- Source excerpt:
Start

I think a good starting place is that DSMP is an example of New Media. The go-to definition most folks use is this one: that New Media are stories told via "communication technologies that enable or enhance interaction between users as well as interaction between users and content." In other words, NM is basically this category of stories made up of convergent elements, which satisfy a multimedia requirement, and are heavily reliant on both participatory fan culture and recent advances in technology that allow creators/audiences to communicate with one another instantly.
There's a couple ways you can understand DSMP as a New Media, but as far as I'm concerned, one of the most interesting is prosumption. The term "prosumption" describes a creative situation where a piece of art is being produced (at least in part) by the same people that consume it; they're both audience and creator. DSMP is a really great example of this phenomenon, because A) it's serial and therefore the CCs had ample opportunity to respond to and engage with the audience's reception of their story; and B) because the chat feature allows CCs to interact directly with their audience during roleplay rather than after the fact. These features, among others, kinda set the stage for DSMP to function as a highly prosumptive piece of media.

End

- Dataset section:
Start

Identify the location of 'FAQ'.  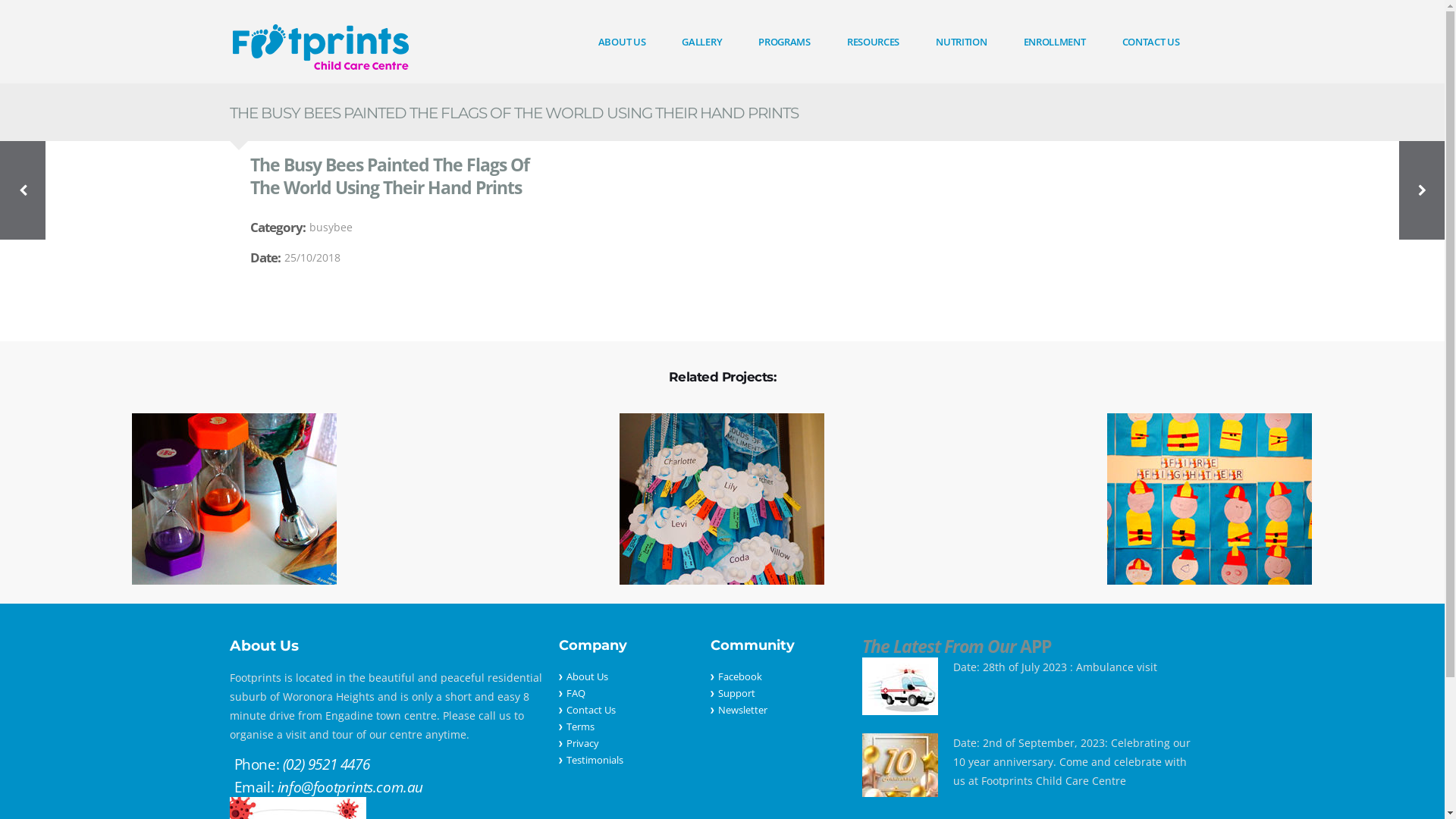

End

- Problem requirements:
Copy the passage on DSMP as New Media, above, word for word from start to finish.

- Response to the task:
I think a good starting place is that DSMP is an example of New Media. The go-to definition most folks use is this one: that New Media are stories told via "communication technologies that enable or enhance interaction between users as well as interaction between users and content." In other words, NM is basically this category of stories made up of convergent elements, which satisfy a multimedia requirement, and are heavily reliant on both participatory fan culture and recent advances in technology that allow creators/audiences to communicate with one another instantly.
There's a couple ways you can understand DSMP as a New Media, but as far as I'm concerned, one of the most interesting is prosumption. The term "prosumption" describes a creative situation where a piece of art is being produced (at least in part) by the same people that consume it; they're both audience and creator. DSMP is a really great example of this phenomenon, because A) it's serial and therefore the CCs had ample opportunity to respond to and engage with the audience's reception of their story; and B) because the chat feature allows CCs to interact directly with their audience during roleplay rather than after the fact. These features, among others, kinda set the stage for DSMP to function as a highly prosumptive piece of media.